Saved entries
--------------------

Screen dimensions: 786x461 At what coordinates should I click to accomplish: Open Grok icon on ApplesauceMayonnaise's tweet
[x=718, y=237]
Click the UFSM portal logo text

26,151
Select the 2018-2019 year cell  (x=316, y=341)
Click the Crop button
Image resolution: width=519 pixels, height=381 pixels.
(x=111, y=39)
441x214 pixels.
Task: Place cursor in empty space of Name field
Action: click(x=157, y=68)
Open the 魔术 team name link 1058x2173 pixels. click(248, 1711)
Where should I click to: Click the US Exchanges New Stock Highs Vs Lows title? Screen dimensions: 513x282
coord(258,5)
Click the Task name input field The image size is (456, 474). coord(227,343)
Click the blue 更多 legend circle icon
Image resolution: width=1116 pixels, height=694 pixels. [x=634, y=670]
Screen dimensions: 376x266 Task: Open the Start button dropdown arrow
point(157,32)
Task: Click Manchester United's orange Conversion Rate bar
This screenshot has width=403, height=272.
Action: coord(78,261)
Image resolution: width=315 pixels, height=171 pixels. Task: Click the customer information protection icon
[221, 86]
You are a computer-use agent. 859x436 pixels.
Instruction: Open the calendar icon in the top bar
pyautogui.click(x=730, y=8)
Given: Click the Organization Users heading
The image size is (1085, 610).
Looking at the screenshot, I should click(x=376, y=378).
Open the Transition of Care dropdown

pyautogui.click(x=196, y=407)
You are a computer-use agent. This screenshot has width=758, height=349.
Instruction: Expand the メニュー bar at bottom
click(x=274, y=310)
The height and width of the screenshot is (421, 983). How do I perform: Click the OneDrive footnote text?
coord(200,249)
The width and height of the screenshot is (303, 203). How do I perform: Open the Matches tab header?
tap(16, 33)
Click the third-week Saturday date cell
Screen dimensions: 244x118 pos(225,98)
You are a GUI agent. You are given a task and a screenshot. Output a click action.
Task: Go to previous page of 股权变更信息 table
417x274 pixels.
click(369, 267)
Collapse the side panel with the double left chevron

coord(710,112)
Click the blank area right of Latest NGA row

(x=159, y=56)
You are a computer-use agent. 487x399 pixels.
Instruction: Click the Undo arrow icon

--------------------

**WHAT IS NEEDED**
Word for word, reproduce every line of the data.

**REPLY**
Screen dimensions: 786x461 At what coordinates should I click to accomplish: Open Grok icon on ApplesauceMayonnaise's tweet
[x=718, y=237]
Click the UFSM portal logo text

26,151
Select the 2018-2019 year cell  (x=316, y=341)
Click the Crop button
Image resolution: width=519 pixels, height=381 pixels.
(x=111, y=39)
441x214 pixels.
Task: Place cursor in empty space of Name field
Action: click(x=157, y=68)
Open the 魔术 team name link 1058x2173 pixels. click(248, 1711)
Where should I click to: Click the US Exchanges New Stock Highs Vs Lows title? Screen dimensions: 513x282
coord(258,5)
Click the Task name input field The image size is (456, 474). coord(227,343)
Click the blue 更多 legend circle icon
Image resolution: width=1116 pixels, height=694 pixels. [x=634, y=670]
Screen dimensions: 376x266 Task: Open the Start button dropdown arrow
point(157,32)
Task: Click Manchester United's orange Conversion Rate bar
This screenshot has width=403, height=272.
Action: coord(78,261)
Image resolution: width=315 pixels, height=171 pixels. Task: Click the customer information protection icon
[221, 86]
You are a computer-use agent. 859x436 pixels.
Instruction: Open the calendar icon in the top bar
pyautogui.click(x=730, y=8)
Given: Click the Organization Users heading
The image size is (1085, 610).
Looking at the screenshot, I should click(x=376, y=378).
Open the Transition of Care dropdown

pyautogui.click(x=196, y=407)
You are a computer-use agent. This screenshot has width=758, height=349.
Instruction: Expand the メニュー bar at bottom
click(x=274, y=310)
The height and width of the screenshot is (421, 983). How do I perform: Click the OneDrive footnote text?
coord(200,249)
The width and height of the screenshot is (303, 203). How do I perform: Open the Matches tab header?
tap(16, 33)
Click the third-week Saturday date cell
Screen dimensions: 244x118 pos(225,98)
You are a GUI agent. You are given a task and a screenshot. Output a click action.
Task: Go to previous page of 股权变更信息 table
417x274 pixels.
click(369, 267)
Collapse the side panel with the double left chevron

coord(710,112)
Click the blank area right of Latest NGA row

(x=159, y=56)
You are a computer-use agent. 487x399 pixels.
Instruction: Click the Undo arrow icon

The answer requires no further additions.